Johan Meyer

Personal information
- Date of birth: 5 January 2004 (age 22)
- Place of birth: Hillerød, Denmark
- Height: 1.92 m (6 ft 4 in)
- Position: Centre-back

Team information
- Current team: Start
- Number: 4

Youth career
- 2008–2017: Hillerød
- 2017–2023: Nordsjælland
- 2023–2024: Lyngby

Senior career*
- Years: Team / Apps / (Gls)
- 2023–2026: Lyngby / 15 / (0)
- 2024–2025: → Esbjerg fB (loan) / 26 / (0)
- 2026–: Start / 1 / (0)

International career
- 2022: Denmark U-18 / 2 / (0)
- 2023: Denmark U-19 / 1 / (0)

= Johan Meyer (footballer) =

Danish footballer (born 2004)

Johan Meyer (born 5 January 2004) is a Danish footballer who plays as a centre-back for Eliteserien club IK Start.

==Career==
Born and raised in Hillerød, Meyer took his first football steps in Hillerød Fodbold, where he started at the age of 4. In 2017, Meyer moved to FC Nordsjælland, where he joined the club's academy. Meyer played there until January 2023, where he - according to media reports - he turned down several offers from Italian clubs to move to Lyngby Boldklub on a contract until June 2023.

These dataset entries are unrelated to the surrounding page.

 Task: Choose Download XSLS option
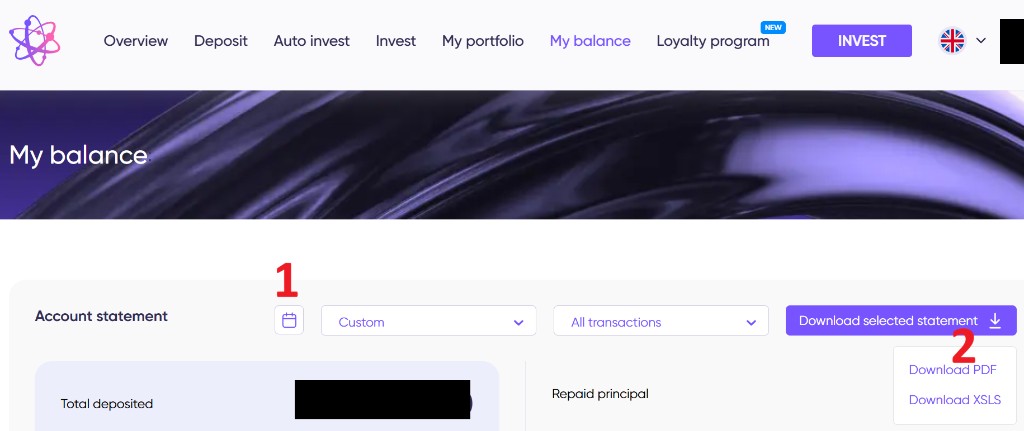tap(954, 400)
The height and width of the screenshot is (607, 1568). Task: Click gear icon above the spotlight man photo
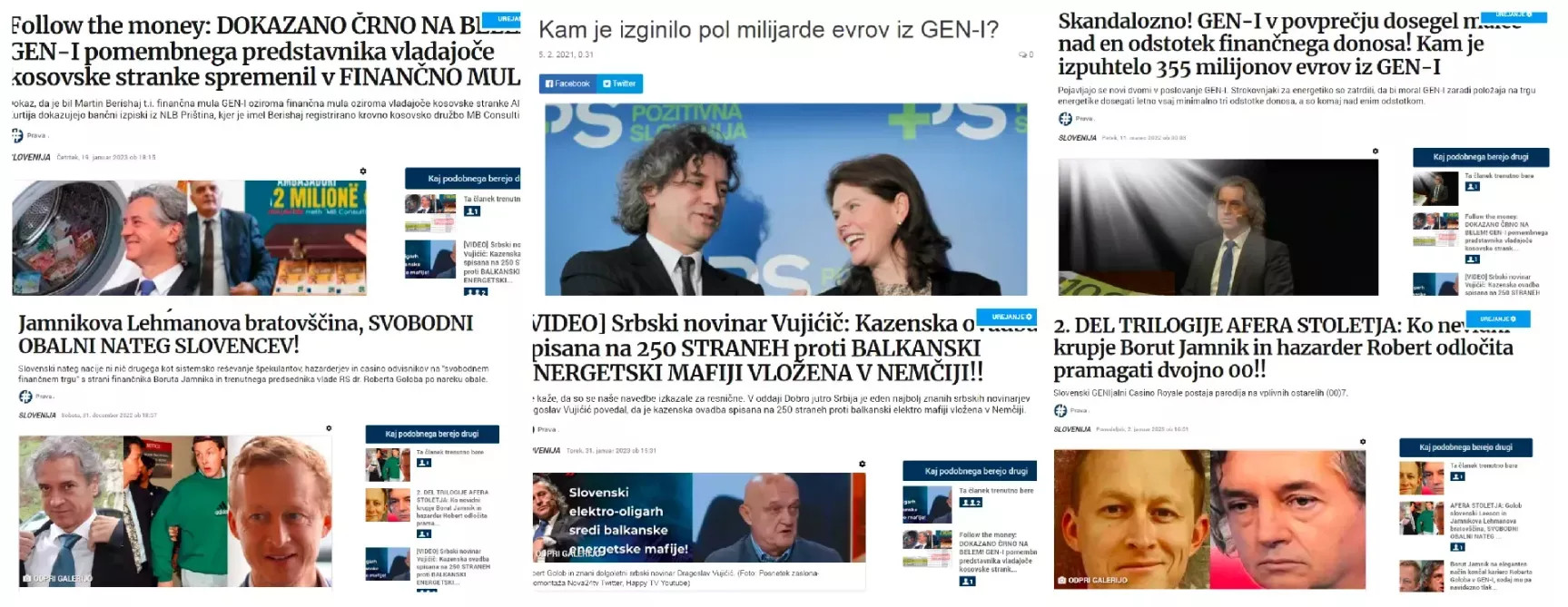coord(1375,152)
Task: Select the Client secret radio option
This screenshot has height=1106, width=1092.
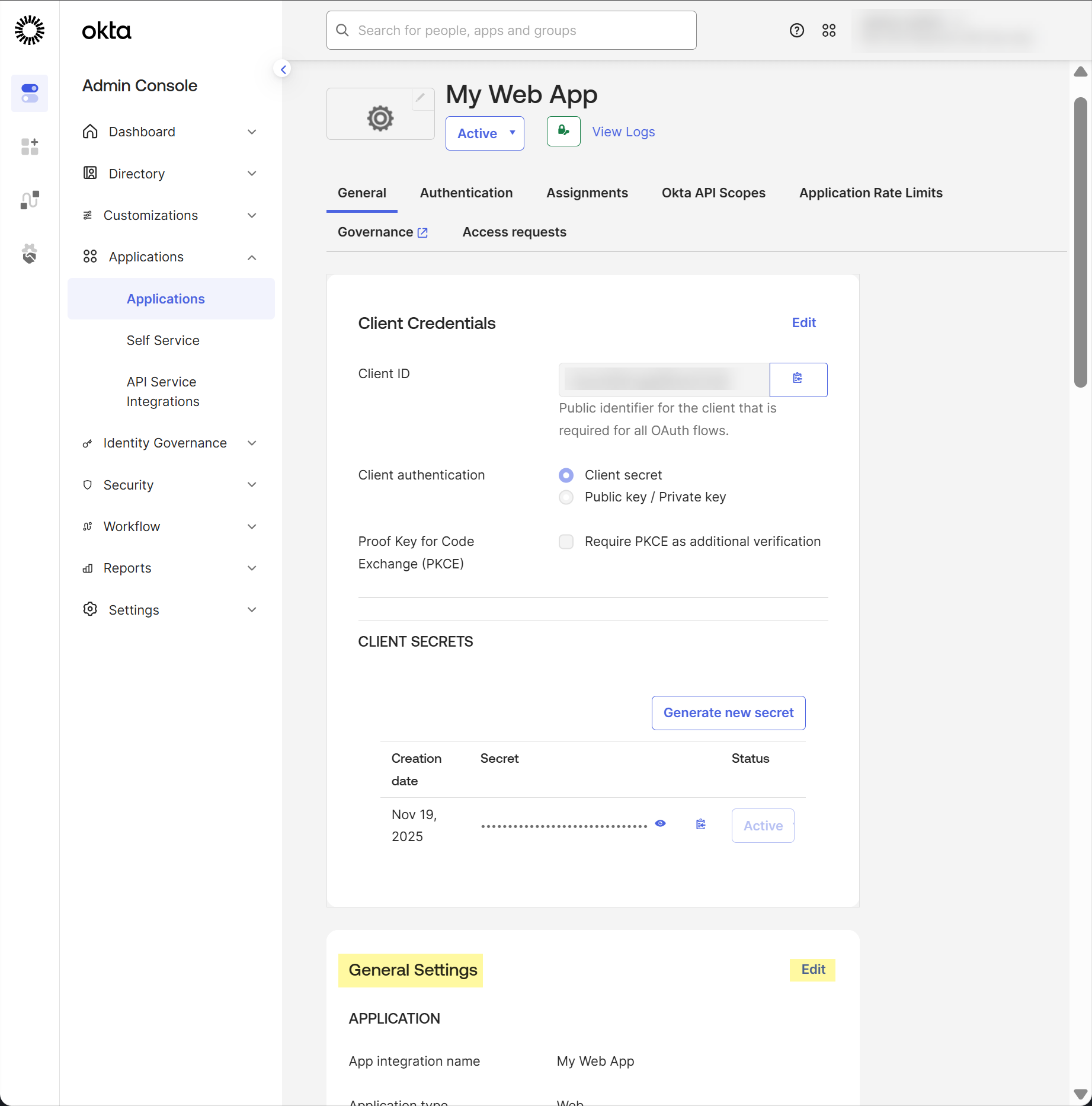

19-year-old Meyer spent the first six months with the club's U-19 team, but was also selected for a Danish Superliga match in May, where he had to stay on the bench for the entire match. On 20 June 2023, Meyer extended his contract with Lyngby until 2024 with an option to extend, and he was also permanently promoted to the first team squad.

On 6 August 2023, Meyer made his official debut for Lyngby, coming on for the final few minutes of the 4–1 win over FC Midtjylland in the Danish Superliga.

On August 1, 2024, in search of more playing time, Meyer was loaned out to newly promoted Danish 1st Division club Esbjerg fB for the entire 2024–25 season. He left the club at the end of the loan spell.

On 21 January 2026, Meyer joined newly promoted Eliteserien club IK Start, signing a three-year deal.